In terms of analysis the units of a tick are irrelevant as long as all ticks are equal. The other input requirement is the elapsed time of the profiling run, which can be based on either the thread clock or the wall clock. Time spent in each node is then calculated by multiplying the total profiling time by the ratio of the nodes tick count to the total tick count.
So if the tick units can be anything, why not make the tick equal to a sample? And the answer, after actually trying it, seems to be no reason at all. AFAICT short circuiting the jitter calculation and treating each sample as a single tick had no significant affect on the profiler data. And things just a whole lot simpler for the signal handler. In fact the handler doesn’t have to be aware of time at all. Now I don’t think I’ve made any bad assumptions in coming to this conclusion, but maybe I’ve missed something.

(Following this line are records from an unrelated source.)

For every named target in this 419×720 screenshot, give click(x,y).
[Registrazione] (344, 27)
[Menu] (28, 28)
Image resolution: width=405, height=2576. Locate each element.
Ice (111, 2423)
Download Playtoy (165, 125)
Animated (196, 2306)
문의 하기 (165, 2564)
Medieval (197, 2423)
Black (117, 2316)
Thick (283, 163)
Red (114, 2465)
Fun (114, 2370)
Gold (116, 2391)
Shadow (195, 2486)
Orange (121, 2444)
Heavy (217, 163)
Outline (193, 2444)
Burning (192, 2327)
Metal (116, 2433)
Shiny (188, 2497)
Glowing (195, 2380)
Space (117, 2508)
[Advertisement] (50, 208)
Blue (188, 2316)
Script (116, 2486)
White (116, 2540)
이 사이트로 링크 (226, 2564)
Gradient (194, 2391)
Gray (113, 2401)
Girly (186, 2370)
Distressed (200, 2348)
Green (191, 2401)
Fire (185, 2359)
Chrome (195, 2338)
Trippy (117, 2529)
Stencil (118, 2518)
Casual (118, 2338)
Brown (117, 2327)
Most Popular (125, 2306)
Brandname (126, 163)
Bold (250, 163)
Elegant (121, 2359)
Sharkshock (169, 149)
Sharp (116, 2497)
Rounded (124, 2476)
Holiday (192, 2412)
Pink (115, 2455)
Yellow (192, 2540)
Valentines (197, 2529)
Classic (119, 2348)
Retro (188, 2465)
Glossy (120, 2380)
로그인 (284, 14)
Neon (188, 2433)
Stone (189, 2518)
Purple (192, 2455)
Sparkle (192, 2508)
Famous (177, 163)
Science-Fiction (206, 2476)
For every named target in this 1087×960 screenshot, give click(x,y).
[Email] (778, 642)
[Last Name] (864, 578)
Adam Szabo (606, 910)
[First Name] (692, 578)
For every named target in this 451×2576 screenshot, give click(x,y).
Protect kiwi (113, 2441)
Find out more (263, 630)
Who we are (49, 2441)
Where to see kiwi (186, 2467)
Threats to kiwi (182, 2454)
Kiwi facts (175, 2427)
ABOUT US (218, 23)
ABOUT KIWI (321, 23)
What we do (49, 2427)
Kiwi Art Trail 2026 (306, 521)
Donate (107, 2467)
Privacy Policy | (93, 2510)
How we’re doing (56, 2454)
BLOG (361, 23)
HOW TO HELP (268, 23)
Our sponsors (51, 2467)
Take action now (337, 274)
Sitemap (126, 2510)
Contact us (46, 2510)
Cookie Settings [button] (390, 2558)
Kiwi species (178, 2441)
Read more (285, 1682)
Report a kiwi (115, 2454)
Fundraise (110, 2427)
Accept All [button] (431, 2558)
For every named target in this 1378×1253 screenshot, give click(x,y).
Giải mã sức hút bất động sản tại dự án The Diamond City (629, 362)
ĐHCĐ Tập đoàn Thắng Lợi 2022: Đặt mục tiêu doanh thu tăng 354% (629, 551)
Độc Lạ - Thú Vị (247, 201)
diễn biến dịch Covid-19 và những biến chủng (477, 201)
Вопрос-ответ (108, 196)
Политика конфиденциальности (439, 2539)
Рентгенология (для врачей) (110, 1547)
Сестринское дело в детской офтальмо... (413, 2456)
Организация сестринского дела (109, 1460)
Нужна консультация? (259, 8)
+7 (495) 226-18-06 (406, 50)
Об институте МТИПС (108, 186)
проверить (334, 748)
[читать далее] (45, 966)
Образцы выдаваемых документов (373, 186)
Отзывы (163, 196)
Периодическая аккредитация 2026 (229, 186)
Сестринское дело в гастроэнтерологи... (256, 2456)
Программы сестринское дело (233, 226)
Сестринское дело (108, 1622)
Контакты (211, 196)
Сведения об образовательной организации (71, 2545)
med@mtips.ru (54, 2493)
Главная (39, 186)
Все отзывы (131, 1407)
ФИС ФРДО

But I was surprised to see that this had no noticeable affect on the “lost sample” problem I was observing. However, changing the time option continued to have an affect on the number of samples collected per second. I conclude that the difference is not due to “lost” samples, but due to the rate at which the OS triggers the signal, i.e., out of our control. So my hypothesis is that, on MacOS at least, the thread timer interval does not include kernel time (including the overhead incurred by the timer itself in the kernel), but the thread clock does. This seems to validated by experimenting with sampling interval, e.g., from 1 ms. to 10 ms. In any case I don’t think it matters for the big picture since the SIGPROF timer is now only used to drive the accumulation of sample data.
With minimal timer overhead in the app itself, it’s interesting to consider the possibility of supporting an option for the timer interval (currently fixed at 5 ms.). Relatively modern hardware and OS’s can support considerably smaller (and obviously, larger) intervals, but I’m not sure when this flexibility would ever be useful.